The changes may occur simultaneously on one or more of the
machines. The changes may include loading a single application
setup data parameter or profile into multiple devices, loading
several application setup data parameters or profiles into multiple
devices, or loading several application setup data parameters or
profiles into a single machine. As the request is initiated by a
third party to at least one of the machines, it may be sent by the
requester to the synchronization core (e.g., 530), or it may be
sent by the requestor to the target computers (e.g., a network
administrator communicates request to end users machines on
network) which themselves initiate a request for appropriate
application setup data based on the information received from the
requestor. In this example, a network administrator was referenced
as the third party requestor; however, other third parties also
could submit requests for multiple device configurations. In fact,
the third party requestor may request changes to its own
application setup data while requesting changes to application
setup data for applications on other machines.
[0119] In one implementation of these concepts, a request may be
made to change the application setup data on several machines that
are interconnected through a network. In response to this request,
the incumbent setup data for the subject application (e.g.,
Microsoft Outlook) on each machine is preserved and supplanted with
stored application setup data, as described. This process may occur
on each machine simultaneously, or otherwise (e.g., serial
progression through specified machines). Furthermore, if more than
one application is selected for reconfiguration, the preservation
and supplantation processes may be performed with respect to each
selected application on the several machines.
[0120] In another implementation, a new machine or several new
machines may be initially configured based on default configuration
settings. Specifically, based on an identification of software
applications and/or machines to be configured, the above concepts
may be applied to supplant incumbent setup data with stored default
application setup data, effectively initializing new machines or
reconfiguring existing/used machines. Thus, when application setup
data becomes corrupted or undesirably changed, it may be easily
reset to a default/template/desired state. This finds particular
utility when an end user has a machine with applications that are
not configured with desired application setup data, when an end
user has a machine with a deficient, inaccurate or disfavored
application setup data, or when global changes are desired for the
application setup data of more than one user's machine, as a remote
network administrator may effect simultaneous and/or automated
changes remotely by submitting one or more requests.
[0121] Moreover, these concepts enable a trusted third party
accessor (e.g., a system administrator) to remotely configure,
reconfigure, alter, repair and generally maintain the application
setup data of a machine or machines.
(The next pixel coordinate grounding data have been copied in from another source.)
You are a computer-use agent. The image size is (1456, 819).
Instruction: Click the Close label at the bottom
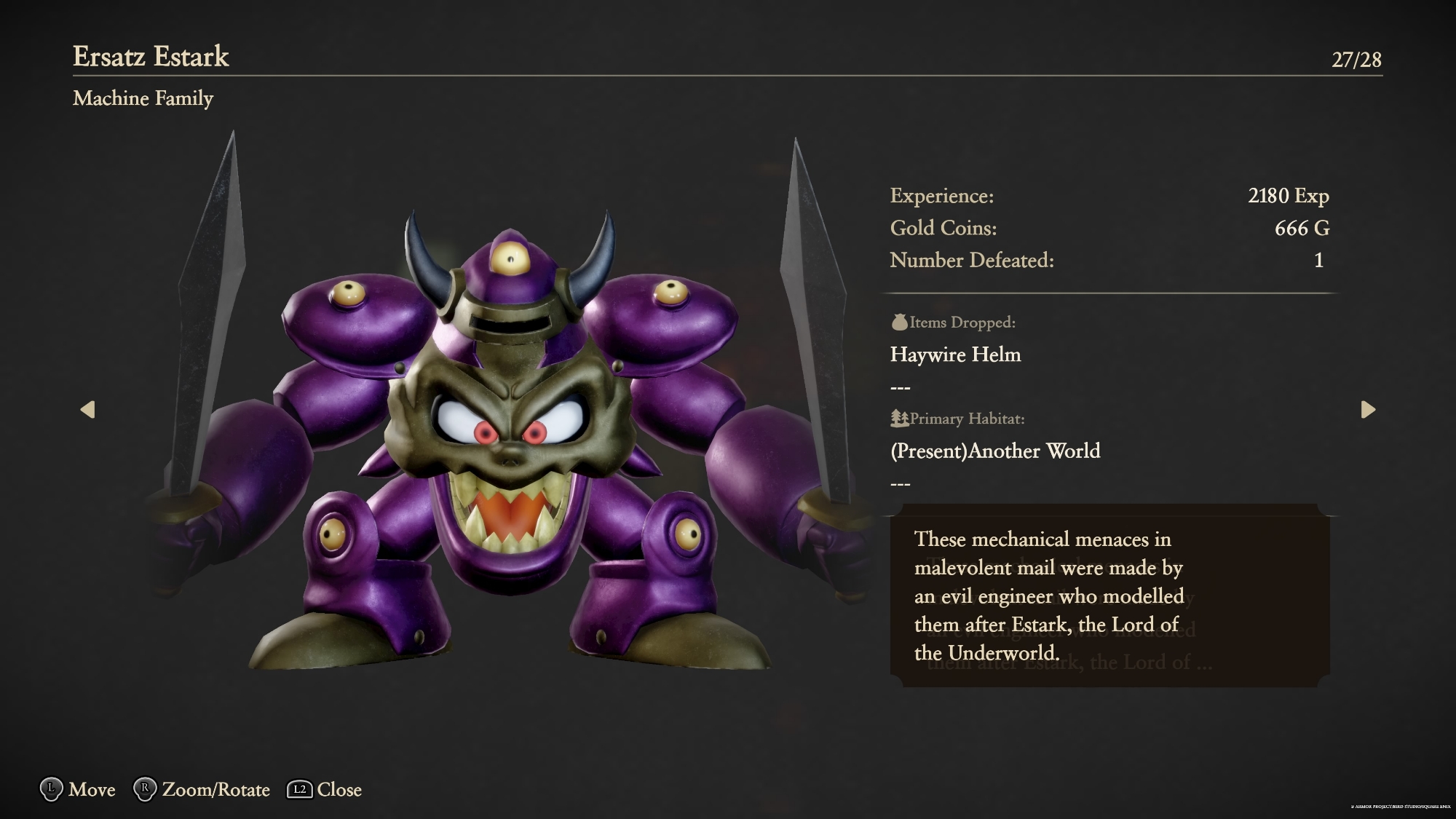(339, 790)
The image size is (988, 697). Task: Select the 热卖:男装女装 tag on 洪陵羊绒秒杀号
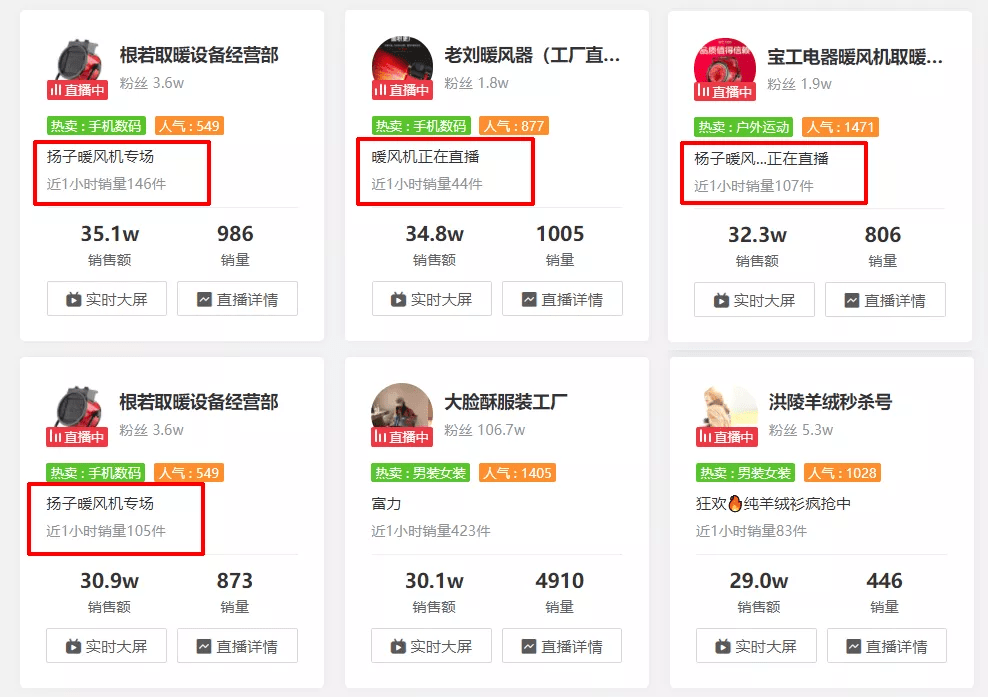(x=745, y=473)
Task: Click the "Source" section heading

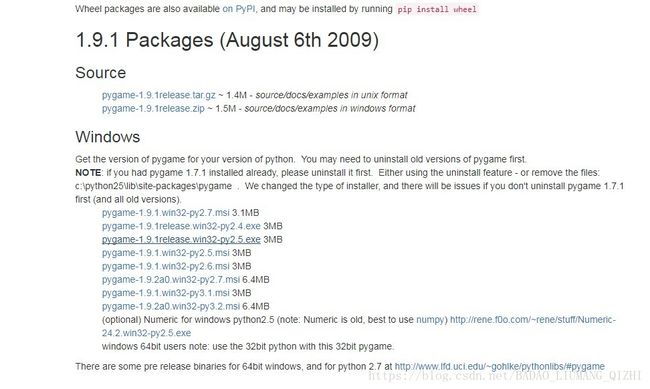Action: pos(101,73)
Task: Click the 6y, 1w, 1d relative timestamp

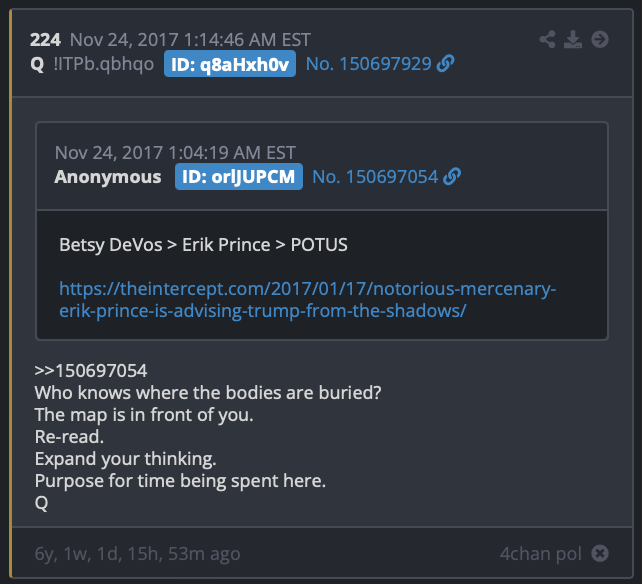Action: click(x=138, y=554)
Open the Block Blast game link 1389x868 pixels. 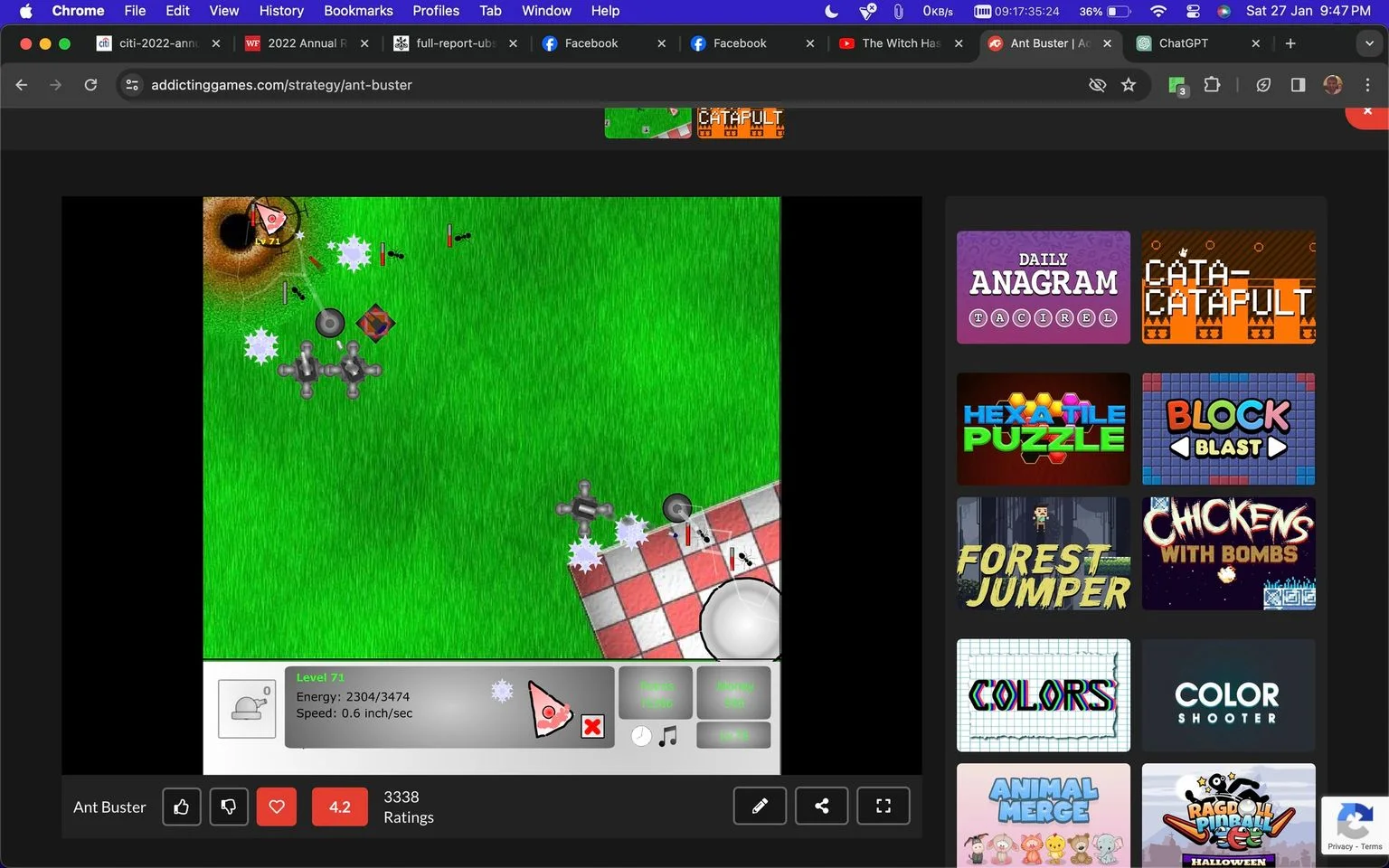click(x=1228, y=429)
In addition, these concepts
may be applied to enable upgrades to be delivered from or loaded by
a system administrator to multiple networked machines. For
instance, where a device and/or software are upgraded, it may be
necessary to load configuration setup data. In large networks, many
devices or applications may be upgraded/replaced/changed
simultaneously (e.g., periodically). Rather than requiring users to
reconfigure the applications on their upgraded devices, the setup
data for one or more applications may be supplanted with setup data
appropriate to the user. Furthermore, rather than requiring the
system administrator to perform the upgrade or load software
applications device-by-device, the concepts described may be used
to allow the system administrator to load setup data to each of
several machines in response to a single request, and may allow for
simultaneous loading, where appropriate. Conversely, where user
devices and applications are neither replaced nor upgraded, but
network changes cause a need for changing setup data for one or
more applications (e.g., a new network server drive is added
requiring changes to the operating systems of individual network
devices to enable access to the added drive), these concepts may
provide a means for delivery of changes to network devices in a
relatively easy manner.
[0122] Devices Using Applications Performed by Application Service
Providers (ASPs)
[0123] This technology can be used to store configuration setup
data stored for applications running remote to the user, e.g., at
an application service provider (ASP). Similarly, the technology
can be used to store configuration setup data for applications
whose configuration setup data is stored on servers (e.g., the NT
domain server). Thus, in a corporate environment, this technology
could operate transparent to the user, nevertheless enabling that
user access to their setup data when operating an application from
a location outside the corporate network.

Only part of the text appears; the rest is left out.